Mayorkas Ignores Court Order to Resume ‘Remain in Mexico’ Policy

Policy 'fails to provide the fair process and humanitarian protections that all persons deserve...”'

The Biden administration is once again trying to end former President Donald Trump’s “Remain in Mexico” immigration policy despite a court order requiring the government to reimplement it.

Administration officials asked the 5th U.S. Circuit Court of Appeals last week to vacate an August decision from a federal district court that requires the Biden administration to stick to the “Remain in Mexico” policy, which forces migrants seeking asylum in the U.S. to stay in Mexico while they await their court hearings.

Under “Remain in Mexico,” the U.S. sent more than 70,000 migrants back to Mexico to await asylum hearings.

The Department of Homeland Security was set to implement the program in mid-November, but on Friday officials issued a new 39-page memo saying the administration would once again try to rescind the policy.

- WRITTEN TASKS -
[1] Answer these questions from the article on the "Remain in Mexico" policy:
(a) Which court did administration officials ask to vacate the August decision?
(b) How many migrants did the U.S. send back to Mexico under the policy?
(c) How many pages long is the new memo issued on Friday?
[2] List every person named in the article on the "Remain in Mexico" policy.
[3] Write the next few sentences of the article on the "Remain in Mexico" policy, picking up after its final sentence.

- MATERIAL SHOWN -
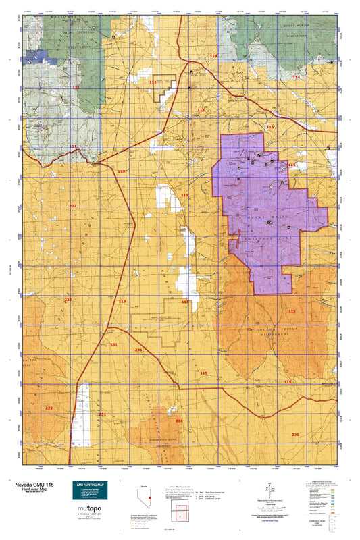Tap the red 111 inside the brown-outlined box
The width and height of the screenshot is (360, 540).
click(x=153, y=82)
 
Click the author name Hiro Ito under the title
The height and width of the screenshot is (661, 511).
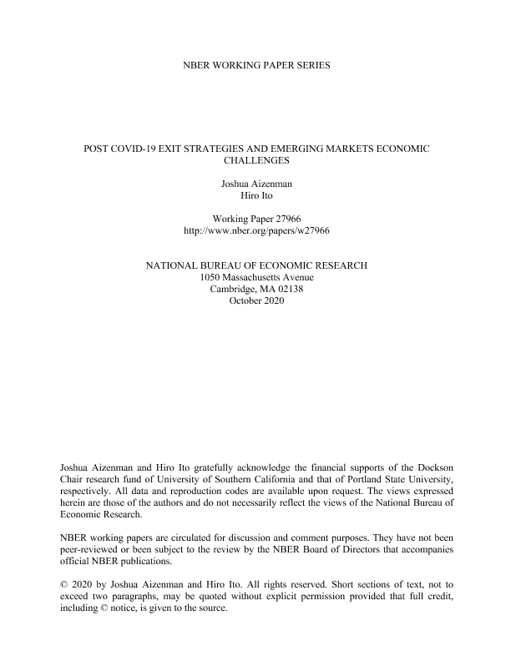click(256, 194)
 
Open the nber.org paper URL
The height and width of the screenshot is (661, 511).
click(256, 230)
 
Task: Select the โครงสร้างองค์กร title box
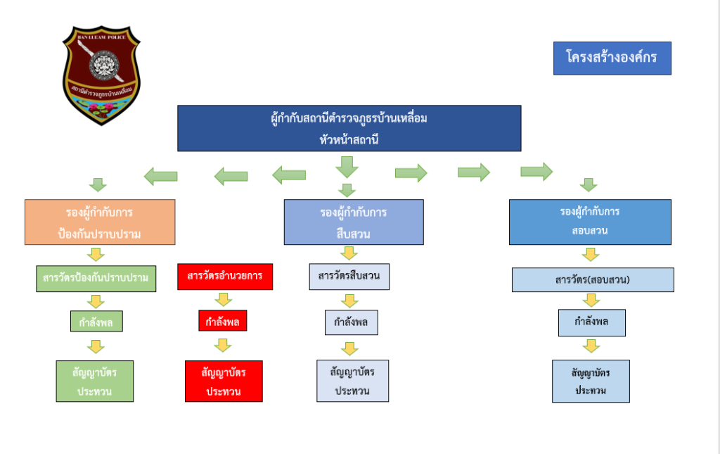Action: tap(611, 58)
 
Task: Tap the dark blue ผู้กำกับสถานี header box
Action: tap(349, 128)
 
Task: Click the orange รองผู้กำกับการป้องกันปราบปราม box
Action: tap(100, 222)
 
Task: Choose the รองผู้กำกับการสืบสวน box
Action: tap(354, 222)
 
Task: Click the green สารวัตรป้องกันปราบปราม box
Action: tap(95, 277)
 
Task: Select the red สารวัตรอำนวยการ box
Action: tap(225, 276)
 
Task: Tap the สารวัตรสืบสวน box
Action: tap(349, 276)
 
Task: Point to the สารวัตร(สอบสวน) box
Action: tap(593, 279)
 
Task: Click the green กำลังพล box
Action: tap(96, 322)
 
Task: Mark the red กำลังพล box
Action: tap(223, 321)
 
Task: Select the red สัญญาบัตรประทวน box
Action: tap(224, 381)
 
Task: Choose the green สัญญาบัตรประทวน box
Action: tap(95, 381)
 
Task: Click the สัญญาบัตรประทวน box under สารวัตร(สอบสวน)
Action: tap(591, 381)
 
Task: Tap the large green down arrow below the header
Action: tap(346, 167)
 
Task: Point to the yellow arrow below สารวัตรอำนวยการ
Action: tap(224, 300)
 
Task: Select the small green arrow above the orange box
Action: tap(98, 185)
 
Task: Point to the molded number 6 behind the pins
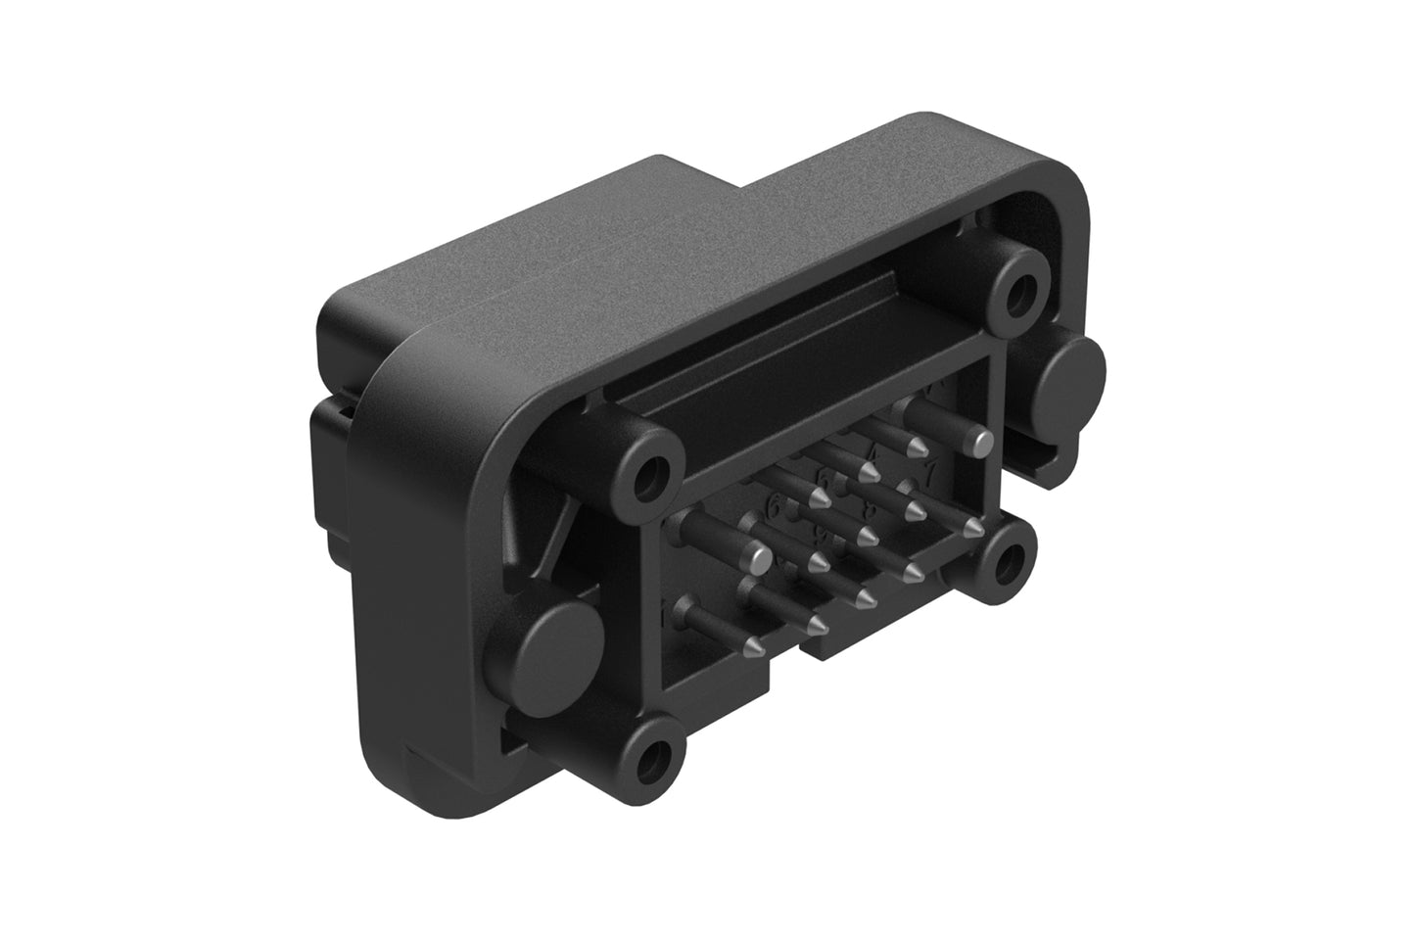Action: click(778, 508)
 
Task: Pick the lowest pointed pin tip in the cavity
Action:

- ANSWERS PROVIDED -
[1]
(a) The 5th U.S. Circuit Court of Appeals.
(b) More than 70,000.
(c) 39 pages.

[2] Mayorkas, Biden, and Donald Trump.

[3]
“After carefully considering the arguments, evidence, and perspectives presented by those who support re-implementation of [Remain in Mexico], those who support terminating the program, and those who have argued for continuing [Remain in Mexico] in a modified form, I have determined that [Remain in Mexico] should be terminated,” DHS Secretary Alejandro Mayorkas wrote in the memo, according to the New York Times.

Mayorkas admitted the “Remain in Mexico” policy “reduced migratory flows,” but said it did so “by imposing substantial and unjustifiable human costs on the individuals who were exposed to harm while waiting in Mexico.”

The policy “fails to provide the fair process and humanitarian protections that all persons deserve,” he added.

It is unclear whether Mayorkas intends to simply ignore the standing court order that would force the administration to resume it.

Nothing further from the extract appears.